The impact of full-time intensivists is multifactorial. Obviously, in our study the presence of two full-time surgical intensivists provided improved managerial and organizational structure to the SICU. Additionally, we identified one of the factors associated with superior SICU effectiveness namely, full-time surgical-ICU attendings who dedicate their time to the ICU. The presence of full-time surgical intensivists provided a strong team-oriented culture where nurses and physicians set high standards and support each other. Furthermore, the implementation of written policies and protocols to standardize patients' care had a profound impact of quality of care and outcome. Whether the physical presence of surgical intensivists is necessary for an extended time each day to obtain the results shown in this study is debatable. We believe that those SICUs that have surgical critical care fellows may forego the extended daily presence of surgical intensivists without compromising patients' care or affecting outcome.

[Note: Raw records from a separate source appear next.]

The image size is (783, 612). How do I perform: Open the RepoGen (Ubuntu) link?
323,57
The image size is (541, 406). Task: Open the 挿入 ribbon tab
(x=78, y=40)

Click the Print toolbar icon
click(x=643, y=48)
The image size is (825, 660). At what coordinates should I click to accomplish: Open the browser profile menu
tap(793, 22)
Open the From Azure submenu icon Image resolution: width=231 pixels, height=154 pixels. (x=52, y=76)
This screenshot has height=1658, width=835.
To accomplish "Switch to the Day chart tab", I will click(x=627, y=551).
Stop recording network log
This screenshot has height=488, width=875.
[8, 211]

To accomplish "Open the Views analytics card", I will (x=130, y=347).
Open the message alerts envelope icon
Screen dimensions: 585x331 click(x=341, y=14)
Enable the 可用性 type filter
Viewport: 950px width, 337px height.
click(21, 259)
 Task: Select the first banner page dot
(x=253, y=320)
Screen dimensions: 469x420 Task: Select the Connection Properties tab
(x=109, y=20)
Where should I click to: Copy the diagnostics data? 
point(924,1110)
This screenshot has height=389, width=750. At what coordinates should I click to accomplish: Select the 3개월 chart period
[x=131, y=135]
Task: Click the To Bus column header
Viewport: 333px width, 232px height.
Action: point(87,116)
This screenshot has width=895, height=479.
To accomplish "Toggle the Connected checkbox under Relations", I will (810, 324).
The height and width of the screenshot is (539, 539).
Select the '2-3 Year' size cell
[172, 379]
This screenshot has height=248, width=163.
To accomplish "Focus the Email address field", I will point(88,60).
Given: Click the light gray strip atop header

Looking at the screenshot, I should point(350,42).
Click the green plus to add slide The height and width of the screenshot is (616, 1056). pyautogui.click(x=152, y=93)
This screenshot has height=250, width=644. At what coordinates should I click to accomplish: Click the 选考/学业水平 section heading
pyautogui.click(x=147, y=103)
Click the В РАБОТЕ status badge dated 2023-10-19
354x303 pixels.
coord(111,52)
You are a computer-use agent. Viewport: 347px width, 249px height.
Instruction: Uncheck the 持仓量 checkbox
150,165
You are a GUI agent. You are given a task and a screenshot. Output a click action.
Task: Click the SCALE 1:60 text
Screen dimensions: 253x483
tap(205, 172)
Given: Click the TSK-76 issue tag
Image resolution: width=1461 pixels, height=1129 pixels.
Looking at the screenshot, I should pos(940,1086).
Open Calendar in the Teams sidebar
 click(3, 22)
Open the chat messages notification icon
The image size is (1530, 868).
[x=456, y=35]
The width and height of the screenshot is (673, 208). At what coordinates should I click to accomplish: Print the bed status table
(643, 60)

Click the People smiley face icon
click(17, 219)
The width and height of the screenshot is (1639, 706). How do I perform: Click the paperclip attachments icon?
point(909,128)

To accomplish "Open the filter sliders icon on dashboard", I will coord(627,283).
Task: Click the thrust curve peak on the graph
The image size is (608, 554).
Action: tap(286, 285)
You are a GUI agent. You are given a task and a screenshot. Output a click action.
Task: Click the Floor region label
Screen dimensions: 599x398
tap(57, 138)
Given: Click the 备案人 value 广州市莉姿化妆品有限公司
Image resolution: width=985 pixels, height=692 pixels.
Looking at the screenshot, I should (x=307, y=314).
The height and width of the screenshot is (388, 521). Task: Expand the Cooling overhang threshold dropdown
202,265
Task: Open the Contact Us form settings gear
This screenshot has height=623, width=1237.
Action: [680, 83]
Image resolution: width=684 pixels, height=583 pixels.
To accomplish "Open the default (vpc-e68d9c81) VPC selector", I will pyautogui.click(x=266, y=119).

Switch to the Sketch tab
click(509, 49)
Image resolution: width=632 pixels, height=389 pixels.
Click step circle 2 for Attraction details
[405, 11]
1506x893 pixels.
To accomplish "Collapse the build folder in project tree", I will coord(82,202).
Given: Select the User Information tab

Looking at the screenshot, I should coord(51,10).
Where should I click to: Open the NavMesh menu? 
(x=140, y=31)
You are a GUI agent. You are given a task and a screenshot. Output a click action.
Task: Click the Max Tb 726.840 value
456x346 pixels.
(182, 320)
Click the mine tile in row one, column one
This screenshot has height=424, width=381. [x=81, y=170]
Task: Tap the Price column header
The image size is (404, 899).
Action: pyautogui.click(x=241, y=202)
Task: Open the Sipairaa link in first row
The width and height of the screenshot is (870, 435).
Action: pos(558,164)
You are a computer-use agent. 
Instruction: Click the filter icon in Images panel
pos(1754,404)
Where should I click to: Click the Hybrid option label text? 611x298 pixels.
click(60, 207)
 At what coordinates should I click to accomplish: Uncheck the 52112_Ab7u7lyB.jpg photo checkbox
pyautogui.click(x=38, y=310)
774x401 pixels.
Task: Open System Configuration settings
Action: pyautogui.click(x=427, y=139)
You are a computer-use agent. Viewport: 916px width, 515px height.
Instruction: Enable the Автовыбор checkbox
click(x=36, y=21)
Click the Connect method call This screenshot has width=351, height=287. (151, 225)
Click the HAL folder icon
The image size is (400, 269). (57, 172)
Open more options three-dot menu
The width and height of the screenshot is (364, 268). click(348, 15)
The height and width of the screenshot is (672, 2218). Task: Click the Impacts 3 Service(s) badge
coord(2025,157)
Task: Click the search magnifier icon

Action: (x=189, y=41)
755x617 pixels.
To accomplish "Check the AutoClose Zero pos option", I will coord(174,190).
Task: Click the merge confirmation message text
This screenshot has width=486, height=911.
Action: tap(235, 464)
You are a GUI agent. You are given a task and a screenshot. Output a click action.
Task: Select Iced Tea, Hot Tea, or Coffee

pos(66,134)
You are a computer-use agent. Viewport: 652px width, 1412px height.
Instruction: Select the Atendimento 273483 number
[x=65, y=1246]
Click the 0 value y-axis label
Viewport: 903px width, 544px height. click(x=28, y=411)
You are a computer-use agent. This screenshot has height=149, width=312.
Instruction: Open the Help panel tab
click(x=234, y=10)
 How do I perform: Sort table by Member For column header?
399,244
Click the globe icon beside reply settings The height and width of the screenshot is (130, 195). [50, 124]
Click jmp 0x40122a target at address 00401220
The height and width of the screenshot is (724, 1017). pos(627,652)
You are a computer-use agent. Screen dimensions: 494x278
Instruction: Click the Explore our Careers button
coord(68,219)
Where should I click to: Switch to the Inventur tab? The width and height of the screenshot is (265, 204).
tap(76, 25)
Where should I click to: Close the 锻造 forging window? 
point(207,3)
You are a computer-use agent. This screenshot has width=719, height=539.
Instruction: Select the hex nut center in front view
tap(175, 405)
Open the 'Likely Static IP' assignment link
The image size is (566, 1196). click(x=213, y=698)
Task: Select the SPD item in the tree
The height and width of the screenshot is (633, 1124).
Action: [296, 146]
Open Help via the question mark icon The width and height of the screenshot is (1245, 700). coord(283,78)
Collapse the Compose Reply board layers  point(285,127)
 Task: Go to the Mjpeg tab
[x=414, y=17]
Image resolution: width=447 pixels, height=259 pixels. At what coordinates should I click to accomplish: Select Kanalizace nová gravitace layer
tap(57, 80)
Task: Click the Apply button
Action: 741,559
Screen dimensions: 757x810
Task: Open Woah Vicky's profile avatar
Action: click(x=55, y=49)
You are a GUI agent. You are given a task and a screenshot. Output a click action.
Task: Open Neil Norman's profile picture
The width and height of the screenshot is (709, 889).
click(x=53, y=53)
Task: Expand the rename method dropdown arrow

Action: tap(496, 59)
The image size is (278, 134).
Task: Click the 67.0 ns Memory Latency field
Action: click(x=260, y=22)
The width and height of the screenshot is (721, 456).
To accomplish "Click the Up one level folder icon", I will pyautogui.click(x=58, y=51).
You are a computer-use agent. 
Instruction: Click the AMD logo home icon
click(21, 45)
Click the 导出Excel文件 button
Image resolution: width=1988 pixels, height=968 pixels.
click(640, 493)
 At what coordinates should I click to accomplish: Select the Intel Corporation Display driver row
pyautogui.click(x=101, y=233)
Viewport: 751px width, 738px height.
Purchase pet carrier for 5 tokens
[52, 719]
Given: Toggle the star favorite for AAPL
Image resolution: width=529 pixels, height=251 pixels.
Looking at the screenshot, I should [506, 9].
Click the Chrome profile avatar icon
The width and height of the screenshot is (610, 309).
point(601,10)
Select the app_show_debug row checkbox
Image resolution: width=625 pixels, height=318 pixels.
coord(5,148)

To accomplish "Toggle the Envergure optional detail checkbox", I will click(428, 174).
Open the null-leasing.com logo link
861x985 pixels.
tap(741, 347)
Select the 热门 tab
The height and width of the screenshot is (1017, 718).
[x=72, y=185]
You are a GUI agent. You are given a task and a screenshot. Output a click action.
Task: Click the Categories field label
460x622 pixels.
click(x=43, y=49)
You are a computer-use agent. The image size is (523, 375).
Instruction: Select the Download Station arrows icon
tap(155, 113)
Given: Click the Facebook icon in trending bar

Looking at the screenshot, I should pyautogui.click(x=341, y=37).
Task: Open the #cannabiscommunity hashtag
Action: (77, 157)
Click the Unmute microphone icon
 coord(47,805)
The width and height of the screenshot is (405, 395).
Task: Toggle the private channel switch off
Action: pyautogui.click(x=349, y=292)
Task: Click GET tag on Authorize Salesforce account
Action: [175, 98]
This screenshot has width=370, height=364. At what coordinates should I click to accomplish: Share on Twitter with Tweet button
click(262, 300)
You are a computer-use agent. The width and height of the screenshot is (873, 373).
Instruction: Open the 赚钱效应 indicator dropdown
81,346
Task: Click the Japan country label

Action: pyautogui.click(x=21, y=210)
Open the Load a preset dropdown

Our study corroborates the results of Simms and associates showing that ICU mortality of critically ill surgical patients can be reduced by implementing a closed unit model [16.] Obviously, while the data strongly suggest that the decreased number of ventilator days, length of stay in the SICU, and ICU mortality are the direct result of the surgical intensivists, it is possible that alternate causes may have had an impact. The implementation of specific protocols driving patients'care, rather than the actual presence of intensivists, could explain improved patients' outcome. Obviously, while protocols designed by intensivists can minimize errors and improve patients' care, they cannot by themselves change the organizational and managerial structure of the ICU; the latter have been shown to impact profoundly on unit performance. Why did ICU utilization and ICU mortality improve during intervals 2 and 3? Were the observed improvements the result of purely personal physicians skills and styles rather than of their training and dedication to surgical critical care? Would the effect on ICU utilization and mortality persist, in a post-intensivists experiment? We propose that most of the effects observed in this study were the direct result of the daily hands-on involvement of the full-time surgical intensivists in patients' care, as well as of the administrative and organizational changes that resulted from them.